Information supplied:
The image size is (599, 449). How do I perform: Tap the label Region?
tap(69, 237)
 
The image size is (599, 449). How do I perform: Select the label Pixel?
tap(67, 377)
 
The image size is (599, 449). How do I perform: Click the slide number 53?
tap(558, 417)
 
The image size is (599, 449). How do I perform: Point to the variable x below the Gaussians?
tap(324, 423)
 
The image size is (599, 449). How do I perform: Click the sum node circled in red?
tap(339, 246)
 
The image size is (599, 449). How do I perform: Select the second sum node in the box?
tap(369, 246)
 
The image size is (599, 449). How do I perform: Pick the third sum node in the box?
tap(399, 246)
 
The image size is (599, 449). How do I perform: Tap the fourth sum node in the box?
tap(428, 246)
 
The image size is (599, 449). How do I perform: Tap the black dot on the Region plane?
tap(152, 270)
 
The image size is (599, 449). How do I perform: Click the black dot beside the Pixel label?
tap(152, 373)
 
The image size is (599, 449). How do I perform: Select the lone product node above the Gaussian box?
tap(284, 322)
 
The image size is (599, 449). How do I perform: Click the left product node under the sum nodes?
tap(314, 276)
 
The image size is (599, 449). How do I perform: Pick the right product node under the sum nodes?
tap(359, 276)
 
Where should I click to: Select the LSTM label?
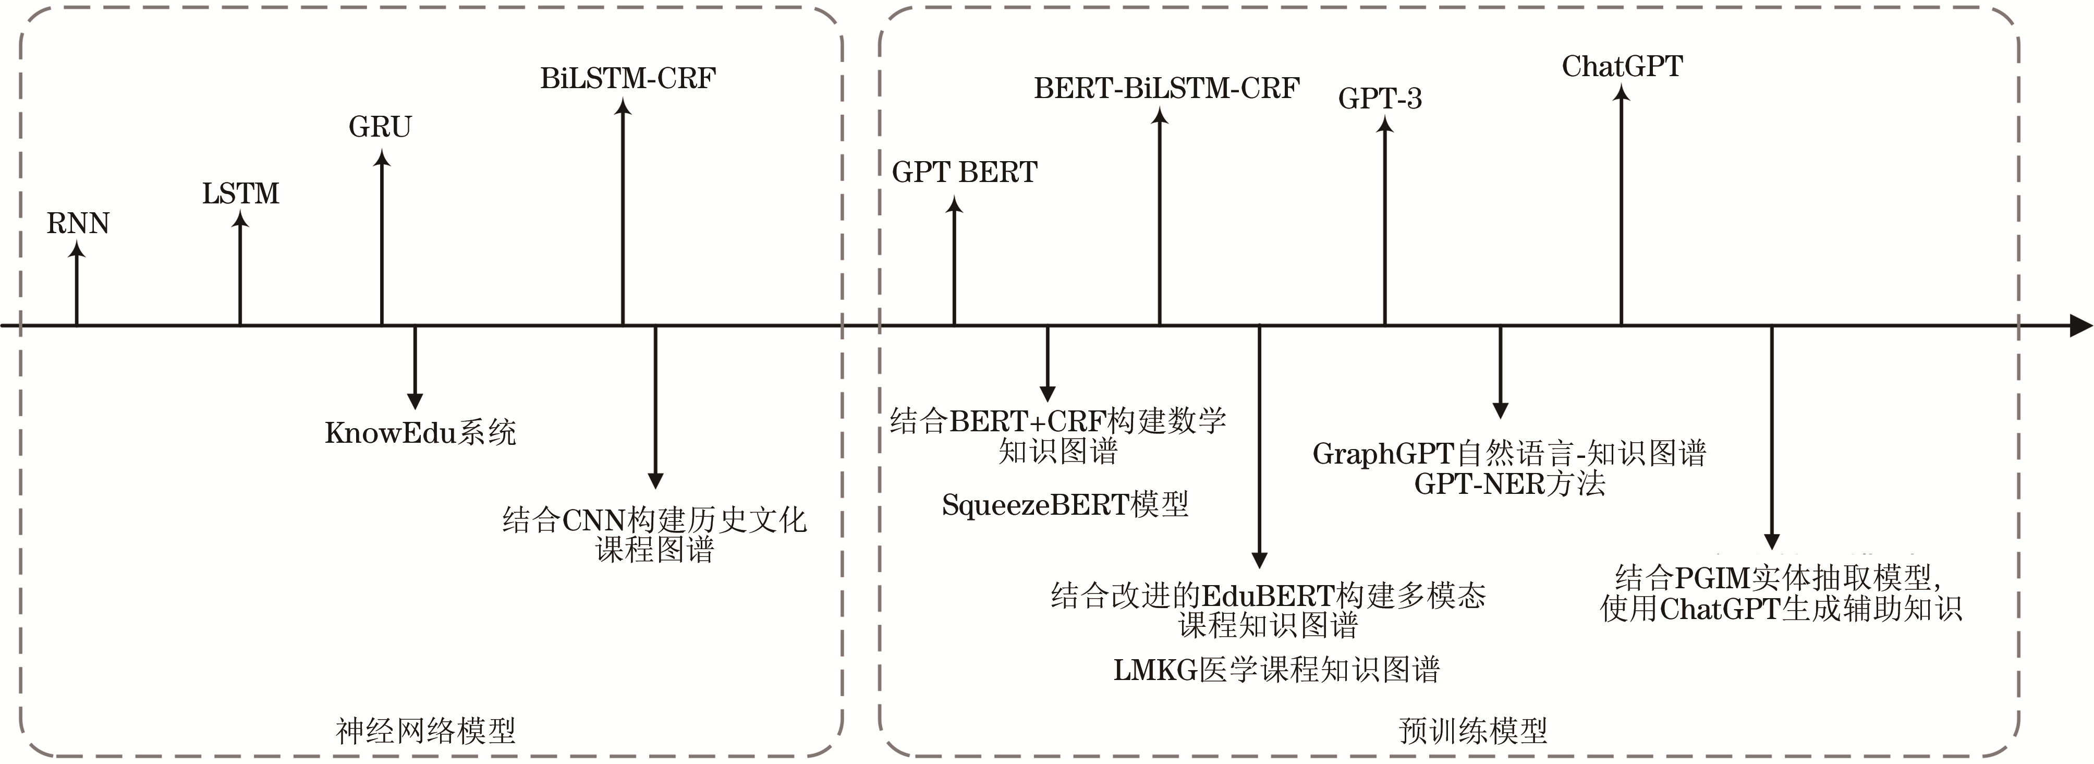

Set exercise: Revise all the items above so that every "product node" becomes "multiplication node", with nothing else altered. Leave the picture out of your answer.

Response below:
The image size is (599, 449). How do I perform: Tap the label Region?
tap(69, 237)
 
The image size is (599, 449). How do I perform: Select the label Pixel?
tap(67, 377)
 
The image size is (599, 449). How do I perform: Click the slide number 53?
tap(558, 417)
 
The image size is (599, 449). How do I perform: Point to the variable x below the Gaussians?
tap(324, 423)
 
The image size is (599, 449). How do I perform: Click the sum node circled in red?
tap(339, 246)
 
The image size is (599, 449). How do I perform: Select the second sum node in the box?
tap(369, 246)
 
The image size is (599, 449). How do I perform: Pick the third sum node in the box?
tap(399, 246)
 
The image size is (599, 449). How do I perform: Tap the fourth sum node in the box?
tap(428, 246)
 
The image size is (599, 449). How do I perform: Tap the black dot on the Region plane?
tap(152, 270)
 
The image size is (599, 449). How do I perform: Click the black dot beside the Pixel label?
tap(152, 373)
 
The image size is (599, 449). How do I perform: Select the lone multiplication node above the Gaussian box?
tap(284, 322)
 
The image size is (599, 449). How do I perform: Click the left multiplication node under the sum nodes?
tap(314, 276)
 
The image size is (599, 449). How do I perform: Pick the right multiplication node under the sum nodes?
tap(359, 276)
 
Where should I click to: Select the LSTM label?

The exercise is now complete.